I suspect that mid-20th century opera aficionados would have found it inconceivable that by the end of the century performances of “L’amore dei Tre Re” would be virtually unknown to most opera audiences. After its 1913 world premiere the opera had achieved great popularity and respect. One New York critic went so far as to state that the opera was the finest Italian opera since Verdi’s “Otello”.

[Below: Composer Italo Montemezzi; edited image of an historical photograph.]

San Francisco Opera, as the West Coast’s premiere opera company, had a special relationship with the opera between 1941 and 1966 as a result of Montemezzi, an Italian patriot whose disgust with Italian dictator Benito Mussolini led him to relocate in California. Montemezzi was invited by San Francisco Opera’s General Manager Gaetano Merola to conduct performances of the opera in the 1940s, including the 1947 season, the year of Kirsten’s San Francisco Opera debut and role debut as Fiora.

After Montemezzi’s death in 1951, Kirsten continued to perform the role of Fiora in San Francisco Opera’s 1952 and 1959 seasons, through the three 1966 performances of Montemezzi’s masterpiece.

Sam Benelli’s Libretto, the Three Kings and Their Game of Thrones

Sam Benelli’s play, which gave its name to the opera and became its libretto, is a highly regarded contribution to early 20th century Italian drama.

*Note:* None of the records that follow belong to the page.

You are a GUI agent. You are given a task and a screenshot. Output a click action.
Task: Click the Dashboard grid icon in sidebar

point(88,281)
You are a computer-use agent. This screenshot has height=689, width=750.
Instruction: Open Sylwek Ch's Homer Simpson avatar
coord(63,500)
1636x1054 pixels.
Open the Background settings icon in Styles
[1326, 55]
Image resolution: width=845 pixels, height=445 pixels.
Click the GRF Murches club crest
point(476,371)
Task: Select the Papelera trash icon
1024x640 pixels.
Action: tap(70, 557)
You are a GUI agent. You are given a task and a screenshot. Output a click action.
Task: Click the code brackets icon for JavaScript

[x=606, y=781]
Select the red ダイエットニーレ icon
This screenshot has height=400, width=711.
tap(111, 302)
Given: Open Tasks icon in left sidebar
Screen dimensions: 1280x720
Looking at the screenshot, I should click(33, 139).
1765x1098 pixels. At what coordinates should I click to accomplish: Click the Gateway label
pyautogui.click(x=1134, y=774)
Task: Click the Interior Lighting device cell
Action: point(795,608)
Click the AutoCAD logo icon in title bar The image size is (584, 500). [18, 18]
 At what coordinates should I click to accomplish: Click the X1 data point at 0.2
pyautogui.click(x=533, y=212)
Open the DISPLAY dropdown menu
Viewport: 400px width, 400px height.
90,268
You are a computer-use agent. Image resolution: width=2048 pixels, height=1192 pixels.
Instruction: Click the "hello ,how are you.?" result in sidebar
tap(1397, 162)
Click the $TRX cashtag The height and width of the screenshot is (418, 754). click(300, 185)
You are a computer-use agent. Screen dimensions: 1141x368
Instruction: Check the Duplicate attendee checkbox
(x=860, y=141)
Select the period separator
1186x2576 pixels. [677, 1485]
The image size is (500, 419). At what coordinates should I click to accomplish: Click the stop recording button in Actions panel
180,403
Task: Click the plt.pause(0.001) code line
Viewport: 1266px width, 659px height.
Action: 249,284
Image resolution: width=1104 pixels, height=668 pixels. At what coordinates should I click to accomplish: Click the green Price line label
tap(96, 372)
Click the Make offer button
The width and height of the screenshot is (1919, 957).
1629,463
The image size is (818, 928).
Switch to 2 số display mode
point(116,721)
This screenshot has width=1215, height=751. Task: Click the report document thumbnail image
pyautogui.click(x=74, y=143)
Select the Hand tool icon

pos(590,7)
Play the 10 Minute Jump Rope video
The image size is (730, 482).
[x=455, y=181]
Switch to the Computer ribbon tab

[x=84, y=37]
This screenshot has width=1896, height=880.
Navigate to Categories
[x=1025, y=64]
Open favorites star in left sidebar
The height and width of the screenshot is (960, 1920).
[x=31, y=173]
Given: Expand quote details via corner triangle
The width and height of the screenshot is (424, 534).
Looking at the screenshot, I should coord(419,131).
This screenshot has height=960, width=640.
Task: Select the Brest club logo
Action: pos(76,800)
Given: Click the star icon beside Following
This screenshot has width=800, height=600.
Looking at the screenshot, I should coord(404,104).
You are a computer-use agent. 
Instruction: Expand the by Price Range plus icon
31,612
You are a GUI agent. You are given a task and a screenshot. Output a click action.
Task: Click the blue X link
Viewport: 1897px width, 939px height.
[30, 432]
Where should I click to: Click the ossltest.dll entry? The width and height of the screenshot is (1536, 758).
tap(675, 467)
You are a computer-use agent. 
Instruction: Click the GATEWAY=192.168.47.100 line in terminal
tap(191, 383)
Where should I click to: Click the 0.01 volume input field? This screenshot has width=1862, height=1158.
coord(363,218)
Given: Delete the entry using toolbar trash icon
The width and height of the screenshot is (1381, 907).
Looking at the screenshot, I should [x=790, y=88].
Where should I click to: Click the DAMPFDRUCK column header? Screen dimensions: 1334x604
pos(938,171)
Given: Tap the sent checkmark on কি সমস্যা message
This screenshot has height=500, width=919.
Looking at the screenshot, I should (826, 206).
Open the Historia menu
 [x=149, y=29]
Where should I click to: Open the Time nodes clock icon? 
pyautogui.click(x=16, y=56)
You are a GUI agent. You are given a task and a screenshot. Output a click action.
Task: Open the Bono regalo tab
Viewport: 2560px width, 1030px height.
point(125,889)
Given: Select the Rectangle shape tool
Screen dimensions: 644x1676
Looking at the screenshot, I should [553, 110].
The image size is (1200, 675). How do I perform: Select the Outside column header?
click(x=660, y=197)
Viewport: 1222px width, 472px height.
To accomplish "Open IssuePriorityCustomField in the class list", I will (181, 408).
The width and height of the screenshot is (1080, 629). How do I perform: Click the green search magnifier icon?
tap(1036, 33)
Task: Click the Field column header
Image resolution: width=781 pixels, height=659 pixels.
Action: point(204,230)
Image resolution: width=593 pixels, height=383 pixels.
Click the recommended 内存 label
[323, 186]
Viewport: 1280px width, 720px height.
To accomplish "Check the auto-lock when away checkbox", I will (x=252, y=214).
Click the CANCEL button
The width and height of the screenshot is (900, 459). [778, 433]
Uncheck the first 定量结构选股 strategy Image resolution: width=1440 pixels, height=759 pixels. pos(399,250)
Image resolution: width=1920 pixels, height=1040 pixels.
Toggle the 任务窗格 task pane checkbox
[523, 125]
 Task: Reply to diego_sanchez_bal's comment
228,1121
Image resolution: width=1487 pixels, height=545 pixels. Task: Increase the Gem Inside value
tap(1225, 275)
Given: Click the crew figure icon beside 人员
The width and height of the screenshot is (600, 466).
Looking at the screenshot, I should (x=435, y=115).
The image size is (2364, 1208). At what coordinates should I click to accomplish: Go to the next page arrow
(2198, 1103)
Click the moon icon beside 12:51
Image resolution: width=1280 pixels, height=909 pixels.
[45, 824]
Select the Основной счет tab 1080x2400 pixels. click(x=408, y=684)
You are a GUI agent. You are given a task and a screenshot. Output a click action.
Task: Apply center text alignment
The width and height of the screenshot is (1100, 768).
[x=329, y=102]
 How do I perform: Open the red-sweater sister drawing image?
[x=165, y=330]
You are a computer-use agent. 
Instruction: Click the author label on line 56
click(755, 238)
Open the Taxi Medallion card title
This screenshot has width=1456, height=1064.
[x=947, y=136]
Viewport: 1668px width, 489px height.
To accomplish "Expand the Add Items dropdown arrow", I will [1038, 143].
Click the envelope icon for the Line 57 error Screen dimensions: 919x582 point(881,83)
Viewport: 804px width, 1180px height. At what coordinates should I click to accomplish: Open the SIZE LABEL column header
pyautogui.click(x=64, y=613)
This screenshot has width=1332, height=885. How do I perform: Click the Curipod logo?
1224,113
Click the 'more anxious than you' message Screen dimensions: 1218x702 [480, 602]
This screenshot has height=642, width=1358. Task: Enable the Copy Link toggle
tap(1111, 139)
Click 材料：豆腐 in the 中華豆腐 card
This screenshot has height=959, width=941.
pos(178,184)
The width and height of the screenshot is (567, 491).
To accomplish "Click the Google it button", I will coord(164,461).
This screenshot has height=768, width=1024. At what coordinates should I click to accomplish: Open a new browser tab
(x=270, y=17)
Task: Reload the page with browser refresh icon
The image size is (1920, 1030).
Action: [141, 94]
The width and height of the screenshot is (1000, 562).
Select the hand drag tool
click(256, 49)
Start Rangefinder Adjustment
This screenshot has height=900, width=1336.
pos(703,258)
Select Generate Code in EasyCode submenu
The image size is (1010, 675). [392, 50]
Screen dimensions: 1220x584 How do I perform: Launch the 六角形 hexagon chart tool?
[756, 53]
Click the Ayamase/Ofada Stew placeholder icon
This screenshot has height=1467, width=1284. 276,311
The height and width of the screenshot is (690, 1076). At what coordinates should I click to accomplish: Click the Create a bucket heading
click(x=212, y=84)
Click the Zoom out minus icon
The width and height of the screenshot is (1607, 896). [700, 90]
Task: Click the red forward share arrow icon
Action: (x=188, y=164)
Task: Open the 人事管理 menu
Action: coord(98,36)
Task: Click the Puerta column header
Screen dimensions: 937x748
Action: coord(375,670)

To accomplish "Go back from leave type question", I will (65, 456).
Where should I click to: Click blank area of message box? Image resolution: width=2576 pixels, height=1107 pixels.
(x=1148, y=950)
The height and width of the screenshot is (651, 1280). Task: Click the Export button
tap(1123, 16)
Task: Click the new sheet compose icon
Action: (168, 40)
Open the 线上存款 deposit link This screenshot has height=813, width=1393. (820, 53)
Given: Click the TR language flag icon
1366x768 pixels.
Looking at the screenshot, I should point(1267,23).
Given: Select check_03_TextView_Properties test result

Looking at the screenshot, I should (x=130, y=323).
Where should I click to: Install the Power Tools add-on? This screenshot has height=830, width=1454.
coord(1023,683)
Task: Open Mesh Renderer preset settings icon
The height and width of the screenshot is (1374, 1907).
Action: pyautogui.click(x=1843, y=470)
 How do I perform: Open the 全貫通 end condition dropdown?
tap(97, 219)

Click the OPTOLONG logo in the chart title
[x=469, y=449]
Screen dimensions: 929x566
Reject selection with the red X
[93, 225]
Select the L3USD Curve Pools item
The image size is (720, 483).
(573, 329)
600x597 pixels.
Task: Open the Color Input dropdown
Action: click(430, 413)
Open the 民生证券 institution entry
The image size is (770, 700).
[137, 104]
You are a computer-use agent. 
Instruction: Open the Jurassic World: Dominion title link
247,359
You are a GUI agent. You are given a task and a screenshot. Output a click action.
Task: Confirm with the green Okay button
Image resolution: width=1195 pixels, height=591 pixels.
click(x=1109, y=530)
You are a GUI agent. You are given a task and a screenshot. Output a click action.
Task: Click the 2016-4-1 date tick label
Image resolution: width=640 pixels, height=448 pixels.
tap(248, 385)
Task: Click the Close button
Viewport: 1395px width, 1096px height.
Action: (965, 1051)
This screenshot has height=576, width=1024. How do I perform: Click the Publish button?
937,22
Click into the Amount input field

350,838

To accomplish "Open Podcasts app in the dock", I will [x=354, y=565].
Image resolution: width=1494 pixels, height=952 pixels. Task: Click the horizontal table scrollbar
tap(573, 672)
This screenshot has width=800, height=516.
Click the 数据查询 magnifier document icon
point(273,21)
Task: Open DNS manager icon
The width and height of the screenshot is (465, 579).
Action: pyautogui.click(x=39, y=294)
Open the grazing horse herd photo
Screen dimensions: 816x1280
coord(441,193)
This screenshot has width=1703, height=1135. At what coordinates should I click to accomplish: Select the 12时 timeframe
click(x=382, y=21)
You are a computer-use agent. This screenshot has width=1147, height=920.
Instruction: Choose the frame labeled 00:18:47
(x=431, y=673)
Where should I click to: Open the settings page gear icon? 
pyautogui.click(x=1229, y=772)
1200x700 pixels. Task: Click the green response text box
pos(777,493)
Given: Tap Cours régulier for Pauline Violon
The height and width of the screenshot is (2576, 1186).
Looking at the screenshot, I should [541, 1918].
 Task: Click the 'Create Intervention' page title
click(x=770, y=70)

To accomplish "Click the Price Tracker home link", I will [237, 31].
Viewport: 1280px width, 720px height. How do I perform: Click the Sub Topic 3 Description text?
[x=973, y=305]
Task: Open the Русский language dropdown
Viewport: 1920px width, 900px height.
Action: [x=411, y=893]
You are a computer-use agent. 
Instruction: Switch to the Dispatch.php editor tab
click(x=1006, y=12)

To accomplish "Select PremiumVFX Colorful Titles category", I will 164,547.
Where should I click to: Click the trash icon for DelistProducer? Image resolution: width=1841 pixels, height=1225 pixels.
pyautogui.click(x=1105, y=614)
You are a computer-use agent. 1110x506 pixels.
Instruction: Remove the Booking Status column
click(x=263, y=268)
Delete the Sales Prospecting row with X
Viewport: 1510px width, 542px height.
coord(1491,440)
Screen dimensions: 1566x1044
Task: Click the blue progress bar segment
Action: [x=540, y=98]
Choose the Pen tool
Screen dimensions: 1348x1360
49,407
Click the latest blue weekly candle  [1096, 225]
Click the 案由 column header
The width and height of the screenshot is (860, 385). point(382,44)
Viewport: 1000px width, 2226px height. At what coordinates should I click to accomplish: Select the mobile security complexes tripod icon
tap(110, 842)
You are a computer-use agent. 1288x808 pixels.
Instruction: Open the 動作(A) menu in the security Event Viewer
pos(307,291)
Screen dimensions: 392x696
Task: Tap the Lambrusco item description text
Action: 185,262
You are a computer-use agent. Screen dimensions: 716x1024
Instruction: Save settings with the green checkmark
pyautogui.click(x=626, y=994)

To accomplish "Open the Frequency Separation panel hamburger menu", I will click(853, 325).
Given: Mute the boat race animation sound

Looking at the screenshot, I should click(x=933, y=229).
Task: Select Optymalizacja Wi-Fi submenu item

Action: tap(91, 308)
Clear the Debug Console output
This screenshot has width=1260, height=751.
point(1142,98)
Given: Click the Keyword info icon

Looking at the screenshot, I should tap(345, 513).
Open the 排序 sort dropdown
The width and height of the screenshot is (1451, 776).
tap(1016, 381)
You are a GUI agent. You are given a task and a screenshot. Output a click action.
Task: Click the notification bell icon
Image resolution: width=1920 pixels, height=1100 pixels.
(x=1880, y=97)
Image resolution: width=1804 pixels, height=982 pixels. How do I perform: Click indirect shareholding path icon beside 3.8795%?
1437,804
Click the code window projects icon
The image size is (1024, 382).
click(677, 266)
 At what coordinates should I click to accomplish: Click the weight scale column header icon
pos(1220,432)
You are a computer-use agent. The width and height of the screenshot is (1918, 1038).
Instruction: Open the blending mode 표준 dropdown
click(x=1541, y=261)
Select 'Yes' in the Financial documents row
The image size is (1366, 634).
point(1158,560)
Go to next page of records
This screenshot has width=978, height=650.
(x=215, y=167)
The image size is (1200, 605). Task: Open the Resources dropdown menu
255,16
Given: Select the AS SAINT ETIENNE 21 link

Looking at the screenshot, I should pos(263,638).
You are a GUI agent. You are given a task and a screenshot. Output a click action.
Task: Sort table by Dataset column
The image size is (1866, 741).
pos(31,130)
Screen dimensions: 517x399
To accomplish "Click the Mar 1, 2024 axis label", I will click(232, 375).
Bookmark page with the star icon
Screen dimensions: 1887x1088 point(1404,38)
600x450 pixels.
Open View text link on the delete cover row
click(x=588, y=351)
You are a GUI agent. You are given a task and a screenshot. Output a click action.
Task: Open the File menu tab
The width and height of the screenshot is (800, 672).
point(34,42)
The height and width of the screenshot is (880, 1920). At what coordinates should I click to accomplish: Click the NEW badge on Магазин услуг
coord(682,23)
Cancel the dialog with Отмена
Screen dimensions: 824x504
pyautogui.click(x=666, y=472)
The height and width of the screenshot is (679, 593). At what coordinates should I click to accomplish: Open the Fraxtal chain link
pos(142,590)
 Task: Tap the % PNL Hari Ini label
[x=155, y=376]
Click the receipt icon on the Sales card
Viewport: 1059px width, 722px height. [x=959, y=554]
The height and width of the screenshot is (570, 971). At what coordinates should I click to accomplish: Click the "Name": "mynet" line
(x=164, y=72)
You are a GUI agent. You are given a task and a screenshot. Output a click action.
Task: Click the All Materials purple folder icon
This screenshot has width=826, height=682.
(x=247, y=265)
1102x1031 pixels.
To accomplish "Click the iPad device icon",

[Below: Italian dramatist Sam Benelli; edited image of an historical photograph.]

Although few operas companies have mounted 21st century performances of the opera, in places where it has been performed it has been well received [Review: Sarasota Opera’s Affectionate Mounting of “Love for Three Kings [L’Amore dei Tre Re]” – March 11, 2017]. The themes of illicit romance and sinister interfamilial intrigue taking place in a castle in a medieval fantasy world could resonate with audiences who stream the hit television shows based on George R.R. Martin’s Game of Thrones or Andrzej Sapkowski’s The Witcher. Even a central plot point of Benelli’s libretto, painting a woman’s lips with a deadly poison to ensnare anyone who kisses her, emerges a century later as the mechanism causing the death of an important character in HBO’s blockbuster television series based on Martin’s book.

I am am advocate of considering revivals of the verismo operas composed by Puccini’s contemporaries (Puccini’s operas being well-represented in the standard repertory) that have had fewer performances in recent decades that in decades around the turn of the 20th century. “L’Amore dei Tre Re” would be one of my most fervent recommendations for such revivals.